I sighed. Best to get it over with.

"What's eating you?"

She set her jaw and didn't look at me, whacking more moles. We whacked moles in silence together for a moment as her body language got increasingly agitated.

She gripped her mole whacking paddle, white-knuckled. "You might be better at ice skating than me," she said in the small voice of someone who knew they were being an idiot.

Ah yes, I had been there before. Once I had been the twelve-year-old screaming 'niggerfaggot' over X-Box live whenever I lost a match.

"I don't think it's really fair on you," I whacked some more moles encouragingly, lowering my voice. "I have, like, six powers I can't turn off that make me better at stuff like that."

"I know," Savannah agitatedly smashed a mole. "Being stupid."
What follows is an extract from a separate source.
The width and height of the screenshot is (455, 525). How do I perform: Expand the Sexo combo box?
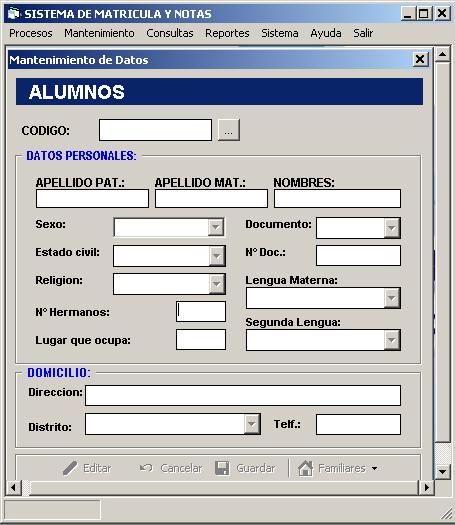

"You are really good at it, sweetie," I ventured. Was that too condescending sounding? "Without my powers, I don't think I'd be good at anything, I wasn't before. I'm not trying to let you win out of pity or anything."

I whacked a mole demonstratively.

"I'm just enjoying spending time with you."

She rubbed at her nose, still not looking at me. "Me too. I know it's dumb."

"It's just a first date," I said. "They're probably all awkward. I'm sure our second one will be way better."

She finally looked me in the eye, with a watery, embarrassed moue, face red.

"Yeah," she said and held out her hand. "It will be."

I took her hand and pulled her into a kiss.